• Source excerpt
Users can log in by providing their GitHub Personal Access Token (PAT). GitHub-Mole does not require a username or password; instead, it authenticates users using their GitHub PAT.
Users can use a PAT from their public GitHub account to log in to GitHub-Mole. A public GitHub account PAT will grant users the ability to mine GitHub data hosted on GitHub.com.

Users can also log in via an enterprise GitHub account if they need to access GitHub data hosted on an enterprise server. Many universities and organizations operate their own GitHub Enterprise instances, which are separate from GitHub’s public instance (GitHub.com) and require a different API URL.
To access data from a GitHub Enterprise instance, users must manually provide their enterprise GitHub URL, as GitHub-Mole cannot automatically determine it. For example, North Carolina State University (NCSU) operates its own GitHub Enterprise instance.
Note: GitHub Enterprise servers impose lower rate limits than the public GitHub instance. For example, NCSU’s GitHub Enterprise instance allows only 200 requests per hour, whereas GitHub.com permits up to 5,000 requests per hour.

• Given material
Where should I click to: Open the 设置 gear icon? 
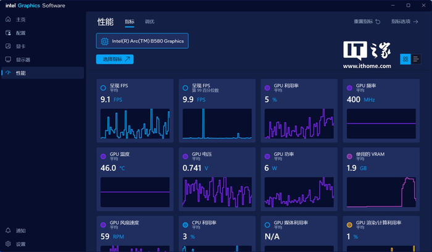[8, 244]
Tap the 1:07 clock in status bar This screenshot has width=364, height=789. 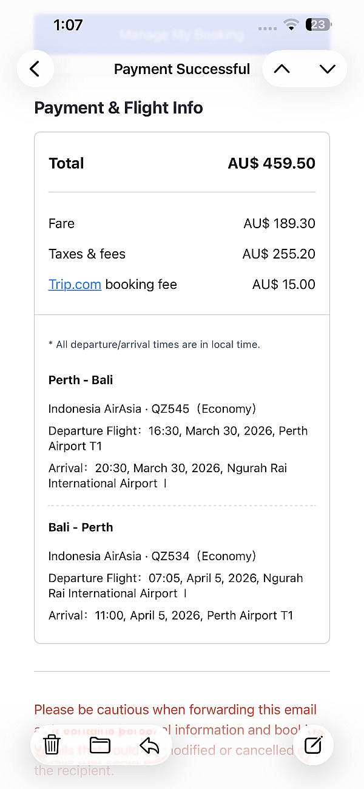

• Goal 1
Translate this sentence from the GitHub-Mole login text into Spanish: "GitHub-Mole does not require a username or password; instead, it authenticates users using their GitHub PAT."
• Goal 2
Retype the passage of the GitHub-Mole login text that opens with the words containing "Users can use" and closes with "hosted on GitHub.com.".

• Result 1
GitHub-Mole no requiere un nombre de usuario ni una contraseña; en cambio, autentica a los usuarios mediante su PAT de GitHub.

• Result 2
Users can use a PAT from their public GitHub account to log in to GitHub-Mole. A public GitHub account PAT will grant users the ability to mine GitHub data hosted on GitHub.com.